→ **Exercise objective**
If an entry holds a picture, leave the picture out and copy the rest exactly.

→ **Collected data**
=====
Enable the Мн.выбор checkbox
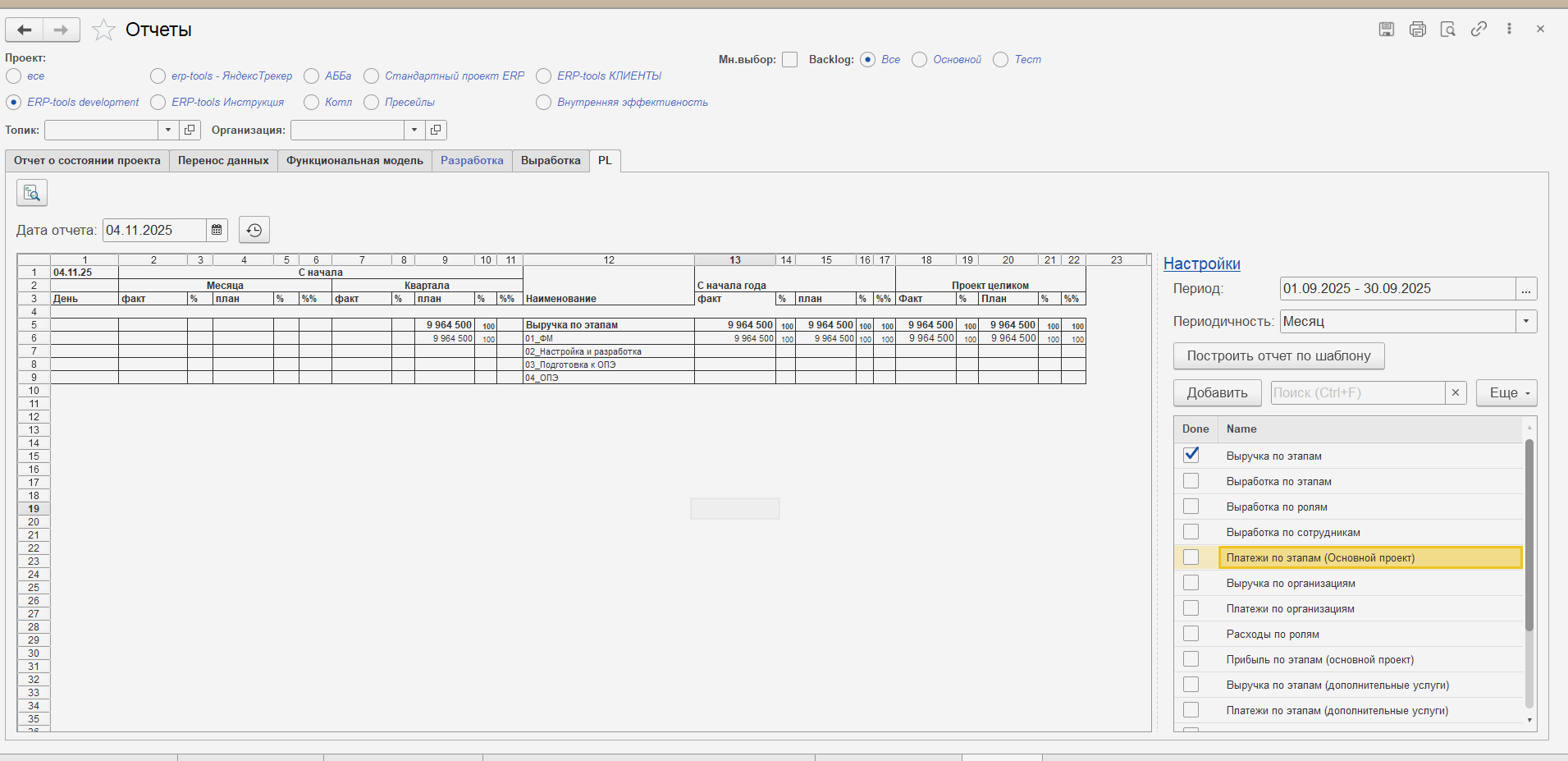Viewport: 1568px width, 761px height. coord(790,60)
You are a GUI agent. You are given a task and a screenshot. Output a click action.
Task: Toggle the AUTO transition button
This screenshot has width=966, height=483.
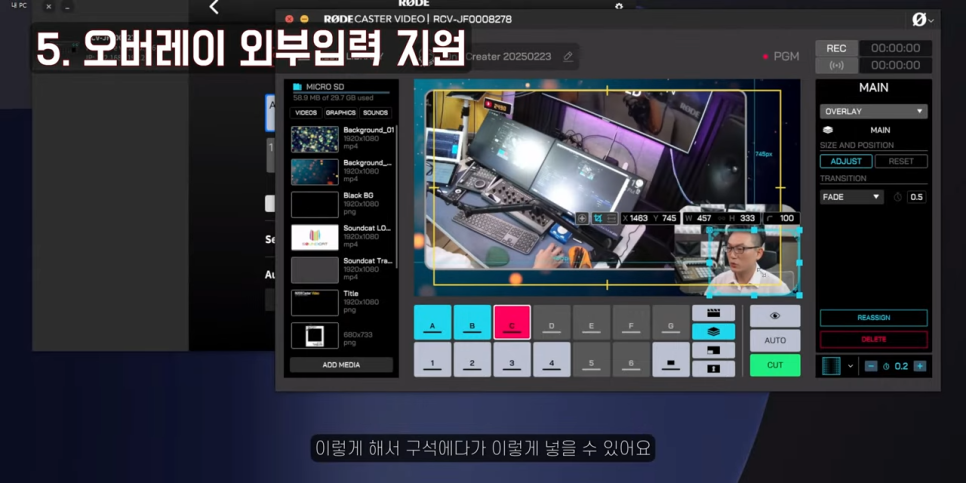pos(775,341)
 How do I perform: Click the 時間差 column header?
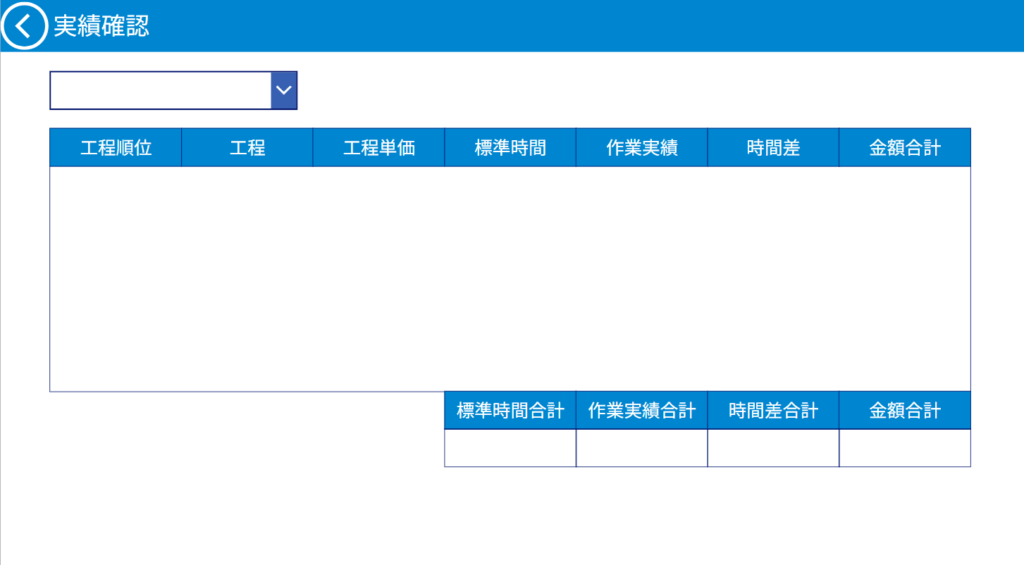point(773,148)
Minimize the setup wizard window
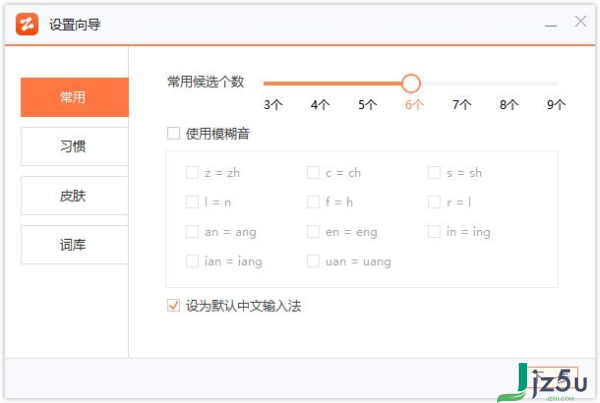Image resolution: width=600 pixels, height=403 pixels. click(x=551, y=25)
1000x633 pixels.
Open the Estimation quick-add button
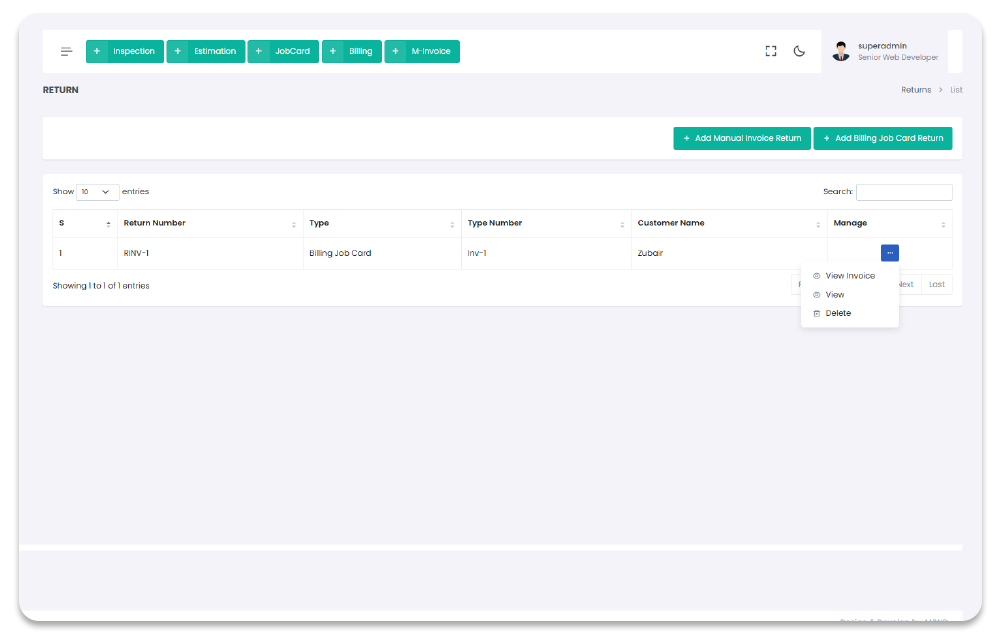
=====
→ **Solution to this exercise**
Enable the Мн.выбор checkbox
Viewport: 1568px width, 761px height. coord(790,60)
You are a GUI agent. You are given a task and a screenshot. Output a click action.
Task: Toggle the AUTO transition button
This screenshot has width=966, height=483.
pos(775,341)
 How do I perform: Click the 時間差 column header?
point(773,148)
Minimize the setup wizard window
Image resolution: width=600 pixels, height=403 pixels. click(x=551, y=25)
1000x633 pixels.
Open the Estimation quick-add button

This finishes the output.